There was a new development in the ongoing drama between Google and Symantec. Earlier, Google announced that Chrome would distrust Symantec certificates, and this week Symantec responded. It’s…complicated. The whole thing is a slightly odder because the two companies have worked together on identifying and solving these problems, but it seems they’re at loggerheads nonetheless.

  • Researchers Use Ambient Light Sensors To Steal Browser Data
  • Design Flaw May Have Allowed Attackers To Bypass LastPass Two-Factor Authentication
  • Microsoft Fixed The Shadow Brokers’ Bugs In Silent March Update
  • Facebook Takes Down Major Spam Operation
  • Google’s Data Handling Practices Force Company To Turn Over Foreigner’s Data

And All The Rest

Although it was certainly more interesting from the perspective of those of us inside the industry, the news that Intel is killing off its Intel Developers Forum (IDF) annual event was startling. The plan seems to be to split IDF into a series of more focused events (IoT, data center, PC, XR, etc.), but even so, in our conversation with an Intel representative about the announcement, it sounded like there aren’t yet any firm plans one way or another. We’ll have to stay tuned; there’s already an overabundance of industry events (we could be on the road every day if we wanted to be), so more is not necessarily better. On the other hand, more focused events can be easier to cover and also more enriching.

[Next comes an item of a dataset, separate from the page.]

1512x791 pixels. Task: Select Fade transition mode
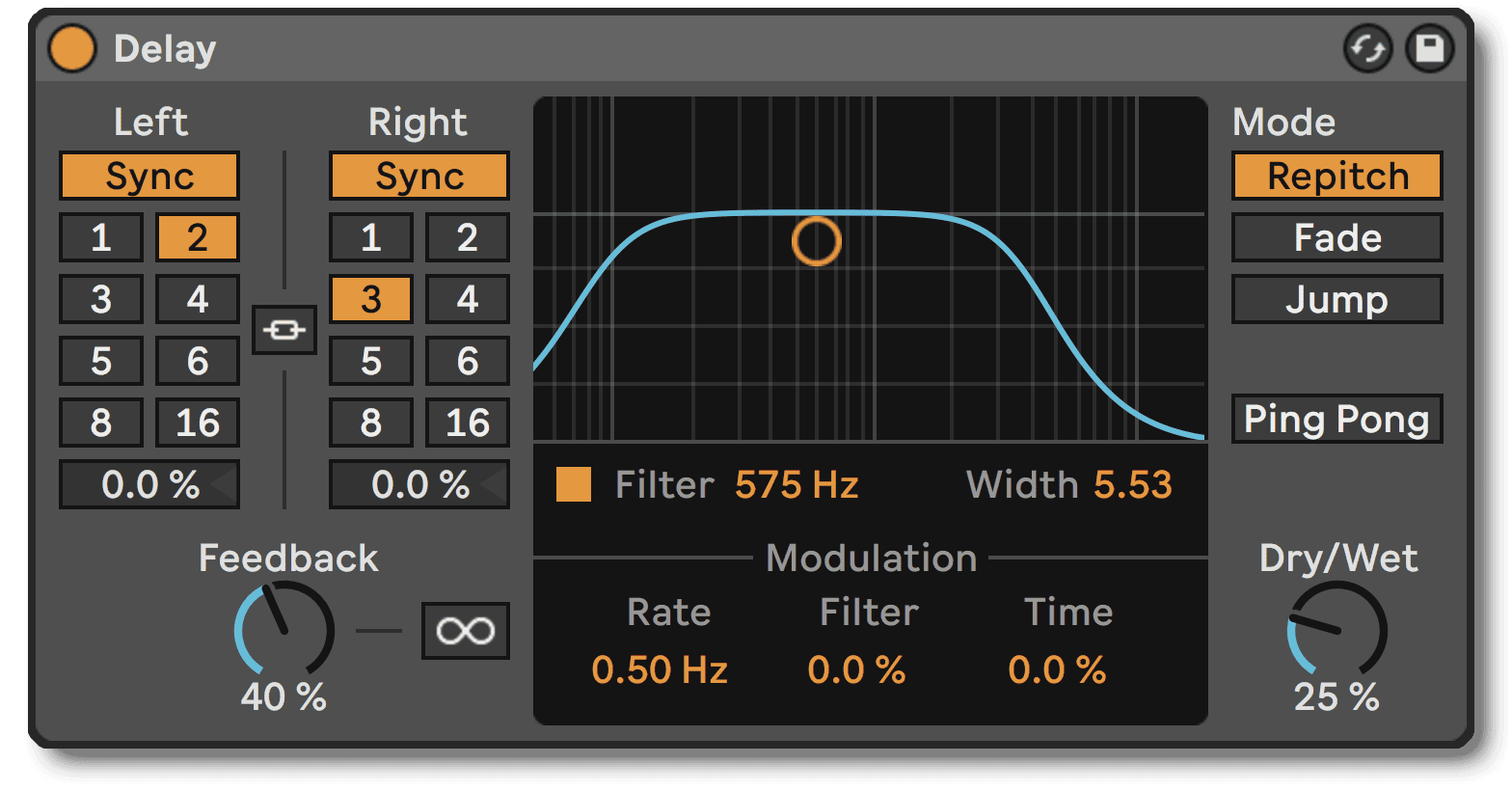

  • Twitch Helps Streamers Get Paid With New Affiliate Program
  • Facebook Updates Instant Games, Gameroom At F8
  • Microsoft Confirms Six-Month Windows 10 Update Schedule
  • Samsung, Amazon To Support Improved HDR10+ Standard
  • Samsung: Second-Gen 10nm (10LPP) Process Is Ready For Production
  • Application ‘Power Throttling’ Comes To Latest Windows 10 Insider Preview (Build 16176)
  • Baidu Upgrades Cloud Services With Nvidia Tesla P40 GPUs And Deep Learning Platform
  • ‘Call Of Duty: WWII’ Announced, Livestream Coming April 26
  • ‘Dark Souls III: The Fire Fades Edition’ Comes To PlayStation 4, Xbox One, But Not PC
  • ‘Code Vein’ Is Bandai Namco’s New Title, Coming In 2018
  • Blizzard Announces ‘StarCraft: Remastered,’ Coming This Summer (Update: Freebies!)
  • Latest ‘Prey’ Footage Shows Off The Talos I Space Station
  • Here’s The Roadmap For ‘Star Citizen’ Update 3.0
  • ‘Star Wars Battlefront II’ Arrives November 17
  • Genji Leaps From ‘Overwatch’ To ‘Heroes Of The Storm’

Alright then. As always, pore through the pile of links above for all the rest of the important tech news of the week, and you folks have a lovely weekend.